> **AUFGABENBESCHREIBUNG**: Nimm den Gerichtsbeschluss zum Antrag auf Zulassung der Berufung im Asylverfahren dort auf, wo er aufhört, und setze ihn fort.

> **TEXTAUSSCHNITT**:
• • • •

W 4 K 15.50401 2016-02-25 Ent VGWUERZBURG VG Würzburg

Tenor

I.
Der Antrag auf Zulassung der Berufung wird verworfen.
II.
Der Kläger hat die Kosten des Antragsverfahrens zu tragen.
Gerichtskosten werden nicht erhoben.

Gründe

Der Zulassungsantrag bleibt ohne Erfolg. Er ist unzulässig, weil der geltend gemachte Zulassungsgrund der grundsätzlichen Bedeutung (§ 78 Abs. 2 Nr. 1 AsylG) nicht in einer den Anforderungen des § 78 Abs. 4 Satz 4 AsylG genügenden Weise dargetan wurde.
Der Kläger hat den Zulassungsgrund der grundsätzlichen Bedeutung (§ 78 Abs. 3 Nr. 1 AsylVfG) nicht im Sinne des § 78 Abs. 4 Satz 4 AsylVfG dargelegt. Die Darlegung der grundsätzlichen Bedeutung der Rechtssache erfordert, dass der Rechtsmittelführer eine konkrete Tatsachen- oder Rechtsfrage formuliert und aufzeigt, weshalb diese Frage für den Rechtsstreit entscheidungserheblich und klärungsbedürftig ist. Ferner muss dargelegt werden, weshalb der Frage eine allgemeine, über den Einzelfall hinausgehende Bedeutung zukommt. Hierfür ist eine Auseinandersetzung mit den Ausführungen des Verwaltungsgerichts erforderlich (vgl. Berlit in GK-AsylVfG, RdNrn. 592, 607 und 609 zu § 78). Der Kläger hat bereits eine solche Frage nicht ausreichend formuliert. Soweit er wohl klären lassen will, ob systemische Mängel des Asylverfahrens in Ungarn bestehen, ist eine entsprechende Auseinandersetzung mit der Entscheidung des Verwaltungsgerichts hier jedoch nicht erfolgt. Das Verwaltungsgericht hat in seiner Entscheidung unter Zugrundelegung der maßgeblichen Rechtsprechung des Europäischen Gerichtshofes und des Bundesverwaltungsgerichts das Vorliegen systemischer Mängel im Asylverfahren in Ungarn verneint und dort insbesondere auf den Ausnahmecharakter dieser Rechtsprechung hingewiesen. Es hat in seiner Entscheidung das ungarische Asylsystem in tatsächlicher und rechtlicher Hinsicht gewürdigt, ist aber zur Überzeugung gekommen, dass systemische Mängel im ungarischen Asylsystem und ein Selbsteintritt der Bundesrepublik Deutschland jedenfalls im maßgeblichen Zeitpunkt der Entscheidung (§ 77 AsylG) zu verneinen sind.

• • • •

> **Gespeicherte Dateneinträge**:
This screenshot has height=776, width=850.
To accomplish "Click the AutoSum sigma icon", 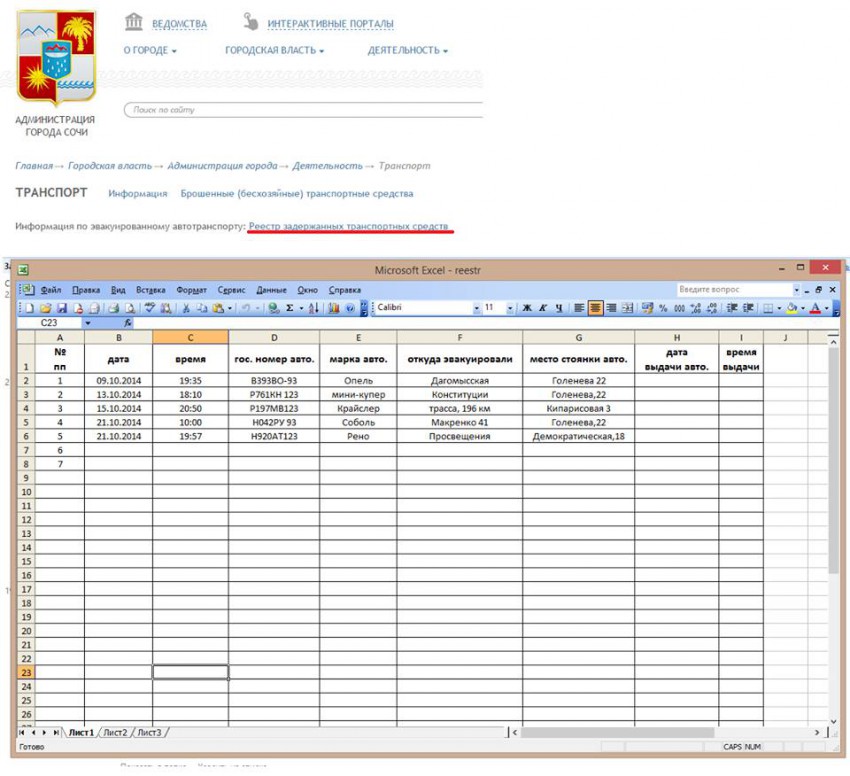I will click(x=289, y=309).
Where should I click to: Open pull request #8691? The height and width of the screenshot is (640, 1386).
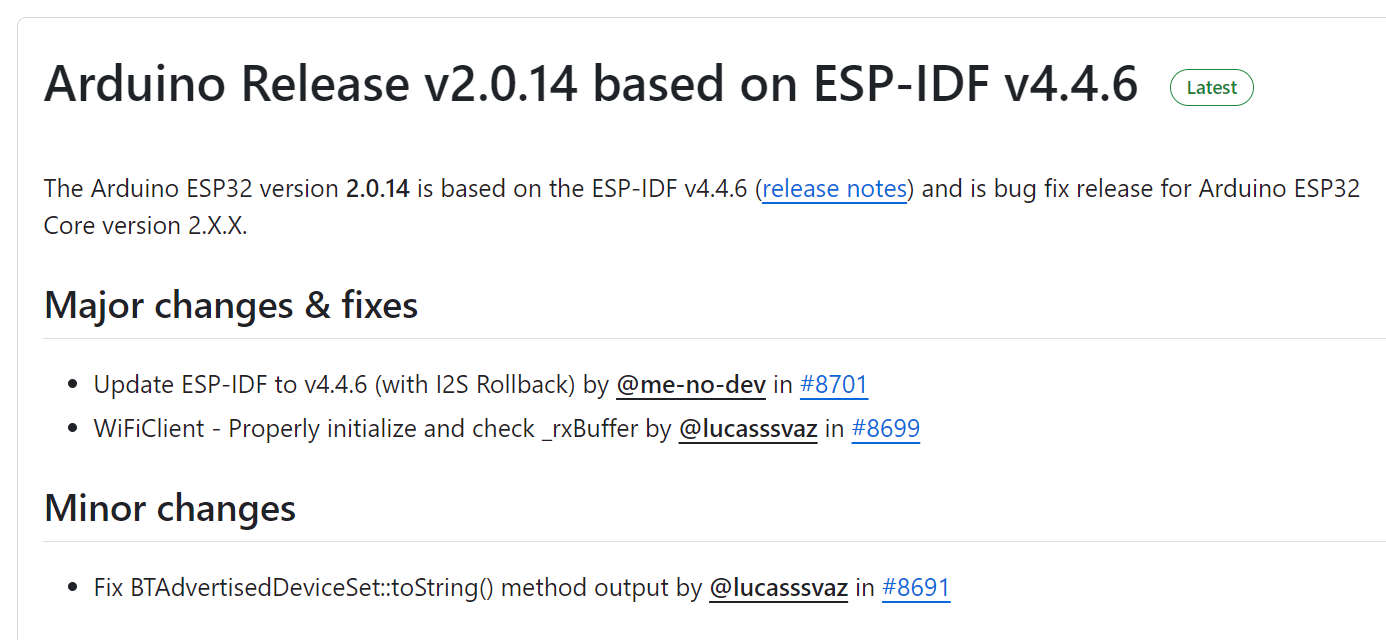coord(915,588)
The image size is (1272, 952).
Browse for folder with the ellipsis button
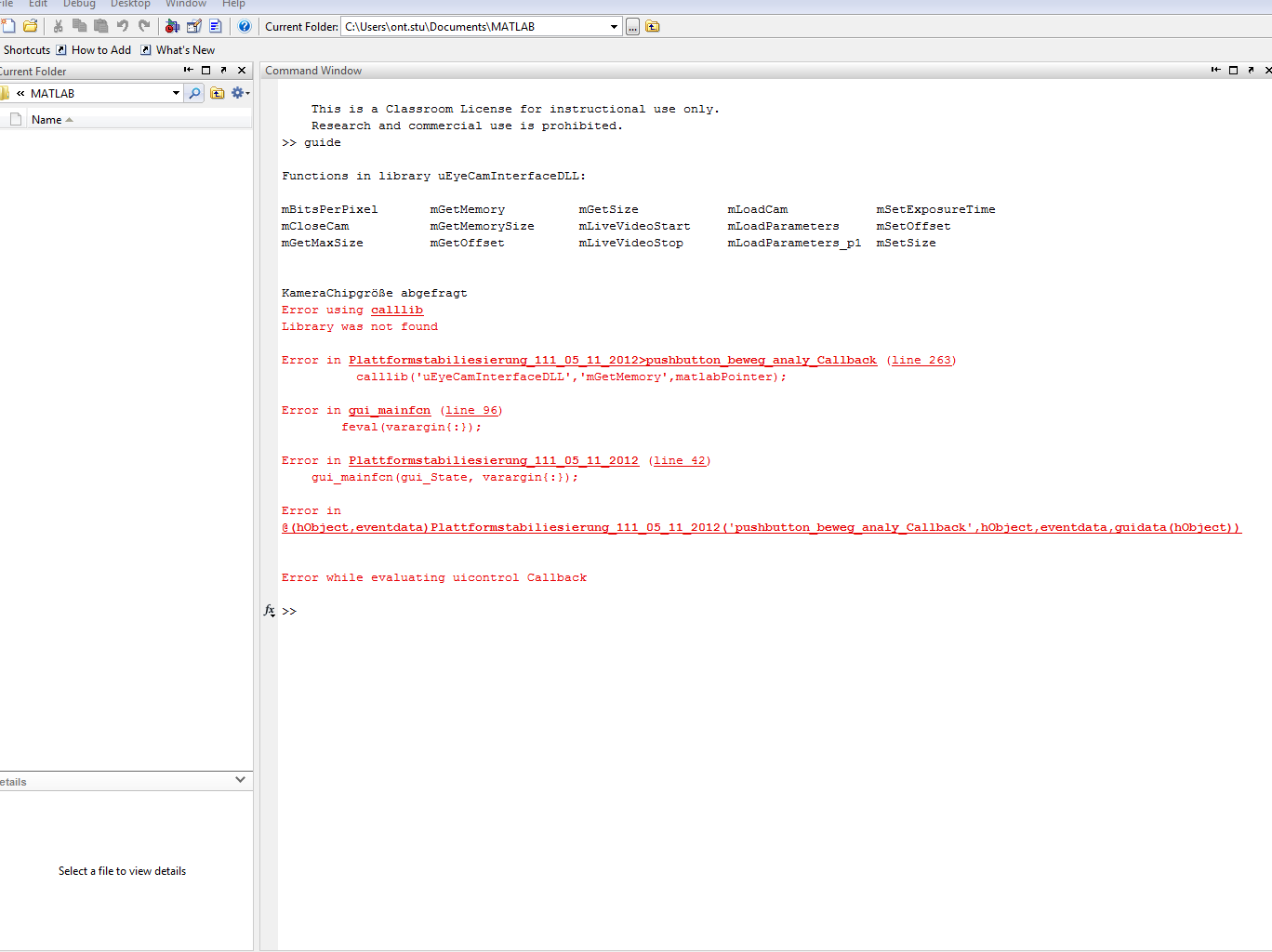click(x=632, y=27)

• • • •

> **ANTWORT**:
Dem ist der Kläger mit einer Bezugnahme auf erstinstanzliche Entscheidungen des Verwaltungsgerichts Köln entgegengetreten, die solche systemische Mängel im Falle des ungarischen Asylsystems angenommen hätten. Durch diesen bloßen Verweis auf anders lautende erstinstanzliche Entscheidungen wird kein grundsätzlicher Klärungsbedarf aufgezeigt (vgl. OVG Nordrhein-Westfalen, B. v. 8.9.2014 – 13 A 1347/14.A – juris Rn. 21; OVG Schleswig-Holstein B. v. 13.4.2015 – 2 LA 39/15 – juris; BayVGH, B. v. 12.6.2015 – 13a ZB 15.50097 – BeckRS 2015, 48019). Denn mit dem alleinigen Bestreiten der Auffassung des Verwaltungsgerichts in Form einer Berufungsbegründung wird eine grundsätzliche Bedeutung der Rechtssache nicht dargelegt. Bei grundsätzlichen Tatsachenfragen muss die Antragsbegründung erkennen lassen, warum das Verwaltungsgericht die tatsächlichen Verhältnisse unzutreffend beurteilt haben soll. Es ist Aufgabe des Rechtsmittelführers, durch die Benennung bestimmter Auskünfte oder sonstiger Erkenntnisquellen zumindest eine gewisse Wahrscheinlichkeit dafür darzulegen, dass nicht die Einschätzungen des Verwaltungsgerichts, sondern – mit der Folge der Durchführung eines Berufungsverfahrens – seine gegenteilige Bewertung in dem Antrag zutreffend ist (OVG Sachsen-Anhalt, B. v. 28.1.2016 – 4 L 16/16 – juris). Dies ist nicht geschehen.
Soweit der Kläger noch geklärt haben möchte, ob Art. 25 Abs. 2 der Dublin-III-Verordnung anwendbar sei, wenn der betreffende Mitgliedstaat öffentlich mehrfach erklärt habe, vom System der Dublin-III-Verordnung abrücken zu wollen, so ist dies nicht grundsätzlich klärungsbedürftig. Insoweit kommt es nicht auf Absichtserklärungen ausländischer Politiker an, sondern darauf, ob die Rückübernahme entgegen den Verpflichtungen aus der Dublin-III-Verordnung tatsächlich nicht erfolgt. Dies hat der Kläger nicht vorgetragen.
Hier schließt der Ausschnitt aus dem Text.